Life Insurance Contract Is and Other Terms
Life Insurance Contracts Are and Other Terms – Life insurance is a type of insurance that provides protection to a person’s life for financial losses caused by risks such as death. This type of insurance is very suitable for family protection.
Because later it will provide financial benefits to the bereaved family if the customer dies. In life insurance, we will find several terms such as insurance contracts, claims, premiums, and other terms.
Which you may have just heard and is still foreign to your ears. Well, here are some terms in life insurance that you need to know.
Terms in Life Insurance
Life Insurance Contract
A life insurance contract or life insurance policy is an agreement that has legal force that contains an agreement between the insurance company and the policyholder customer. Matters related to the contract agreement along with the details of the insurance are contained in a written agreement or insurance policy.
The contract covers the rights and obligations of the insurance company and its customers, insurance exclusions, general policy terms, and other matters relating to the life insurance products purchased.
Life Insurance Premium
Life insurance premiums are a number of contributions that must be paid by policyholders or customers to insurance companies. This contribution arises as a result of the transfer of risk from the customer to the insurance company. Premiums are also the customer’s obligation to insurance companies.
The amount of premium varies depending on the type of product purchased by the customer. Each insurance company charges a different rate depending on the facilities they provide.
Claims on life insurance are demands from the policyholder to the insurance company to provide or pay a number of benefits that have become the rights of the policyholder.
The claim occurs at the time the risk occurs. Simply put, a claim is the process of disbursing insurance funds from an insurance company to replace or bear losses from these risks.
Lapse is an insurance policy cancellation due to late payment of premiums beyond the grace period. Premiums that are not deposited beyond the grace period will result in the cancellation of the life insurance policy.
When experiencing Lapse, the protection and benefits of the insurance product are no longer valid. So, try to pay premiums on time.
Rider is an additional benefit added to insurance products at a lower cost. These additional benefits are for example health insurance products with benefits for critical illnesses.
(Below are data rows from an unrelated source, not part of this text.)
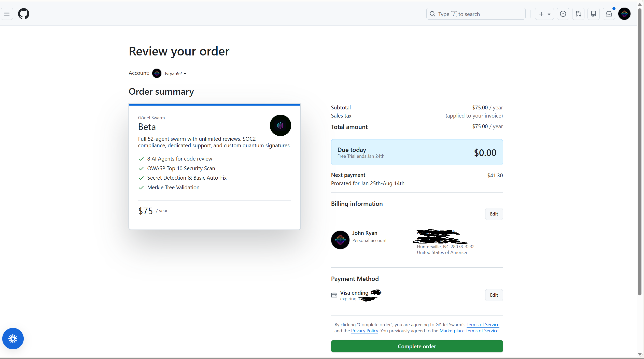Open the hamburger navigation menu
644x359 pixels.
[x=7, y=14]
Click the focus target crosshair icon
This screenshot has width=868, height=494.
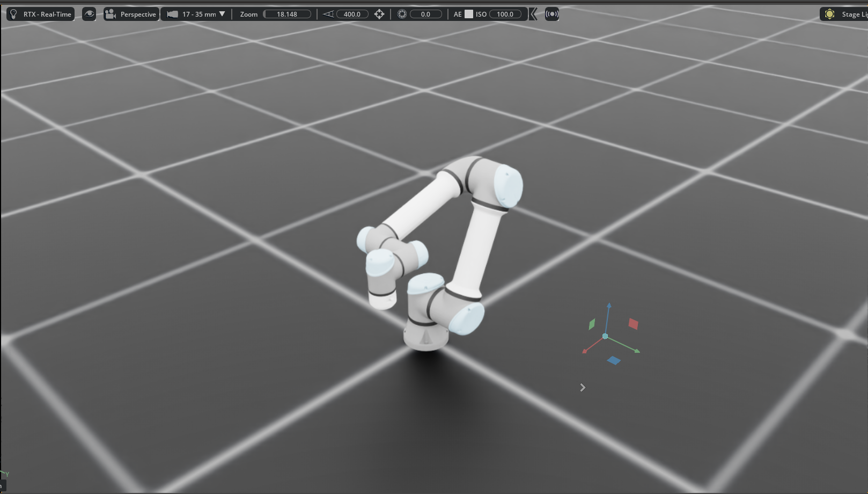coord(379,14)
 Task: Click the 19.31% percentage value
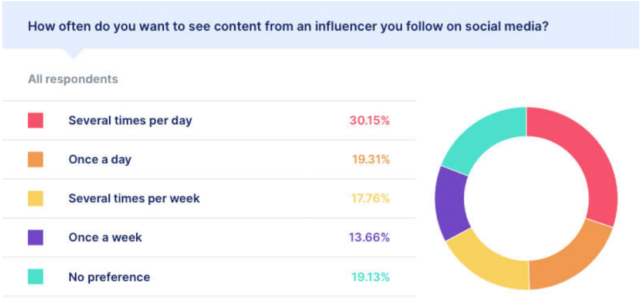(371, 160)
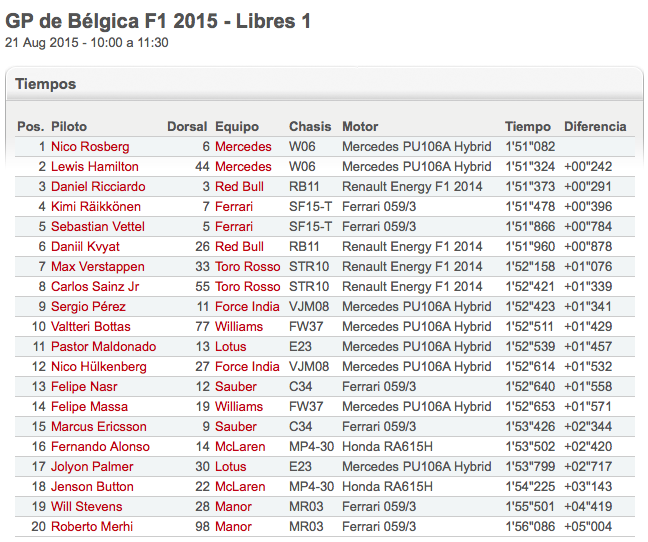Open Toro Rosso link for Verstappen

click(248, 266)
The more riders you add to the insurance product. Then the more expensive the premium paid by the customer. Because, the rider will increase the amount of premium directly.
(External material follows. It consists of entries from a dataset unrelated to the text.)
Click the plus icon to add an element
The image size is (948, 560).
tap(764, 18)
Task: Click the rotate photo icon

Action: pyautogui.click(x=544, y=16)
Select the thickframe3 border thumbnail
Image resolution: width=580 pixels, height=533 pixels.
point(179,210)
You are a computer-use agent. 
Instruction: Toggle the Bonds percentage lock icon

The insured party is the party who gets the benefits of protection or insurance coverage. Then who is the insured party? The answer is policy holders or customers who buy insurance products.
The Insurer is the party that guarantees or bears the risk transferred from the customer. Who is the insurer? The answer is insurance companies. Insurance companies will guarantee and provide protection against risks that may occur to their customers.
The sum assured is the amount of money or funds that must be paid by the insurance company to the customer when an insurance claim occurs.
The sum assured or the sum assured is the insurance company’s obligation to the customer. For example, when a customer dies, the company must pay the sum insured to the customer’s family.